REQUIRED TASK.
Reproduce verbatim the lines of the data beginning with the line containing "Select Physics 2D in the settings sidebar" and continuing through the line containing "Action: pyautogui.click(x=932, y=258)".

DATASET ROWS.
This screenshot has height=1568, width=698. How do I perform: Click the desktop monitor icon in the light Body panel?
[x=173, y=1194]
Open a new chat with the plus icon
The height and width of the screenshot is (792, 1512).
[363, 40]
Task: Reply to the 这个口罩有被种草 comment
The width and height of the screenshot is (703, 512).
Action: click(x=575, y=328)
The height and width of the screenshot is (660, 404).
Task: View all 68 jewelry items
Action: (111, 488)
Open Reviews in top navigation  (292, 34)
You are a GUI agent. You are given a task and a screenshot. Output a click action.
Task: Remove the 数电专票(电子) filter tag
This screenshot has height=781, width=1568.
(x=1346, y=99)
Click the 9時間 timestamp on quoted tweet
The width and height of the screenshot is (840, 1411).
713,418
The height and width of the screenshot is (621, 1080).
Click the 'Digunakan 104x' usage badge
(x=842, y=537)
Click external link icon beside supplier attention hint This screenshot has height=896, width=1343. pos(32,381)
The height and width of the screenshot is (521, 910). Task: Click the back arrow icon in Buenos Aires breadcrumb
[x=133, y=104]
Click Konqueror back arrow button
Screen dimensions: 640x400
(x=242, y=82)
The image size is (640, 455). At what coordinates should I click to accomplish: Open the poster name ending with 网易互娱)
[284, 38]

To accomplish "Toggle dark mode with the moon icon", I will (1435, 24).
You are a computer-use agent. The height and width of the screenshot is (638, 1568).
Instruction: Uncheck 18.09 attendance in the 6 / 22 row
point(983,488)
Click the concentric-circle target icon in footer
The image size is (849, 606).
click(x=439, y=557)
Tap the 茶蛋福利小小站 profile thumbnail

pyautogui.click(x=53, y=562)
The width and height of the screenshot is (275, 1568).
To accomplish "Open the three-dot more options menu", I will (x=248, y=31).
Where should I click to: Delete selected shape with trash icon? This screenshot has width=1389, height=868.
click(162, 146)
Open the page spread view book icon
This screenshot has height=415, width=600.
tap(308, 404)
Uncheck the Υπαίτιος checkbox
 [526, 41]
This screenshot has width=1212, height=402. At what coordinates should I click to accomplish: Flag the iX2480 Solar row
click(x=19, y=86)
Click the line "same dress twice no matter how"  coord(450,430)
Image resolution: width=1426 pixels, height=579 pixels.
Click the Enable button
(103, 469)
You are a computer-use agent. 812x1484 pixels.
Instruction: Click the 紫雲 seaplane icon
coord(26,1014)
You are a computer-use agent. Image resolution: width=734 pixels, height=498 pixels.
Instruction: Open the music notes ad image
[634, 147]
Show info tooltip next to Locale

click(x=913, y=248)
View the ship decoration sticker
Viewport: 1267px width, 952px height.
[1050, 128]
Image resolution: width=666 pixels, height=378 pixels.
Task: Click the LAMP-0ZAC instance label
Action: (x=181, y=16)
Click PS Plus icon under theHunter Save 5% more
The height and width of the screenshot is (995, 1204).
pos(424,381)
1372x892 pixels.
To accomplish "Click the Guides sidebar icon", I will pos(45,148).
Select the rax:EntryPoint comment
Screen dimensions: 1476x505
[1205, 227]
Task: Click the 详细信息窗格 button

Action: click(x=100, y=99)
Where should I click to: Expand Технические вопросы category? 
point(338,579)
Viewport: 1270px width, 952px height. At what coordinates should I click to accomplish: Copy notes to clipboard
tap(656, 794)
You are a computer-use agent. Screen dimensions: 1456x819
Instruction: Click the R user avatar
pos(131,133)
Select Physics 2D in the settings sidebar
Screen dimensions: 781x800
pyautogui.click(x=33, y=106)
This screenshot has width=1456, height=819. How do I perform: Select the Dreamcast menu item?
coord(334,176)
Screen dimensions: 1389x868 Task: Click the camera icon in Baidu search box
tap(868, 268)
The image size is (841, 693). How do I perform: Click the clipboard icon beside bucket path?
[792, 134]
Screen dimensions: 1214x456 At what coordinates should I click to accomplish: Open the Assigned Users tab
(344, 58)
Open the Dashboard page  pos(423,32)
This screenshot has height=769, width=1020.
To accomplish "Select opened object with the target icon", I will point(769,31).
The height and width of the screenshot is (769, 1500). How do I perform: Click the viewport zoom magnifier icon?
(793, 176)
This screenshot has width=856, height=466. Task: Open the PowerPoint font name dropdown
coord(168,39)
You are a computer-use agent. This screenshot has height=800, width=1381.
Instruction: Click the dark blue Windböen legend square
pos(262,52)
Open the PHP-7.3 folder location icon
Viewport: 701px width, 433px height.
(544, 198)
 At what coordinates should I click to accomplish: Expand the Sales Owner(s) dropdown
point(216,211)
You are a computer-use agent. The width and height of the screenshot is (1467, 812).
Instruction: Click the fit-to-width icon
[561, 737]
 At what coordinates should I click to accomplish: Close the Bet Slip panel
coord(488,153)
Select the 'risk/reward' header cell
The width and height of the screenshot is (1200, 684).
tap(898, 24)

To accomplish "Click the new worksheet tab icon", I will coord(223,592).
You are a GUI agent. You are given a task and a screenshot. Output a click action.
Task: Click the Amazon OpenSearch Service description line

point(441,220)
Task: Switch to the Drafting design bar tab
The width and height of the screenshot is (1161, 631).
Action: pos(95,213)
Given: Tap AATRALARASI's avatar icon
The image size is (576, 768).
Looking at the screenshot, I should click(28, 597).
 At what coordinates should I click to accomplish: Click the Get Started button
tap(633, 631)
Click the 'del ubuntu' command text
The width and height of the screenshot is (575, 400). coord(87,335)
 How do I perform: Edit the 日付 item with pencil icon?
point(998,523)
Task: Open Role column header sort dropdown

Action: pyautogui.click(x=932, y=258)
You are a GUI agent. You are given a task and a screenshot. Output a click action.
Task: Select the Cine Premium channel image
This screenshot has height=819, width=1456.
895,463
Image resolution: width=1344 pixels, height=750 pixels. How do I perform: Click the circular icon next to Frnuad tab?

RESULT OF THIS EXERCISE.
Select Physics 2D in the settings sidebar
Screen dimensions: 781x800
pyautogui.click(x=33, y=106)
This screenshot has width=1456, height=819. How do I perform: Select the Dreamcast menu item?
coord(334,176)
Screen dimensions: 1389x868 Task: Click the camera icon in Baidu search box
tap(868, 268)
The image size is (841, 693). How do I perform: Click the clipboard icon beside bucket path?
[792, 134]
Screen dimensions: 1214x456 At what coordinates should I click to accomplish: Open the Assigned Users tab
(344, 58)
Open the Dashboard page  pos(423,32)
This screenshot has height=769, width=1020.
To accomplish "Select opened object with the target icon", I will point(769,31).
The height and width of the screenshot is (769, 1500). How do I perform: Click the viewport zoom magnifier icon?
(793, 176)
This screenshot has width=856, height=466. Task: Open the PowerPoint font name dropdown
coord(168,39)
You are a computer-use agent. This screenshot has height=800, width=1381.
Instruction: Click the dark blue Windböen legend square
pos(262,52)
Open the PHP-7.3 folder location icon
Viewport: 701px width, 433px height.
(544, 198)
 At what coordinates should I click to accomplish: Expand the Sales Owner(s) dropdown
point(216,211)
You are a computer-use agent. The width and height of the screenshot is (1467, 812).
Instruction: Click the fit-to-width icon
[561, 737]
 At what coordinates should I click to accomplish: Close the Bet Slip panel
coord(488,153)
Select the 'risk/reward' header cell
The width and height of the screenshot is (1200, 684).
tap(898, 24)

To accomplish "Click the new worksheet tab icon", I will coord(223,592).
You are a GUI agent. You are given a task and a screenshot. Output a click action.
Task: Click the Amazon OpenSearch Service description line

point(441,220)
Task: Switch to the Drafting design bar tab
The width and height of the screenshot is (1161, 631).
Action: pos(95,213)
Given: Tap AATRALARASI's avatar icon
The image size is (576, 768).
Looking at the screenshot, I should click(28, 597).
 At what coordinates should I click to accomplish: Click the Get Started button
tap(633, 631)
Click the 'del ubuntu' command text
The width and height of the screenshot is (575, 400). coord(87,335)
 How do I perform: Edit the 日付 item with pencil icon?
point(998,523)
Task: Open Role column header sort dropdown

Action: pyautogui.click(x=932, y=258)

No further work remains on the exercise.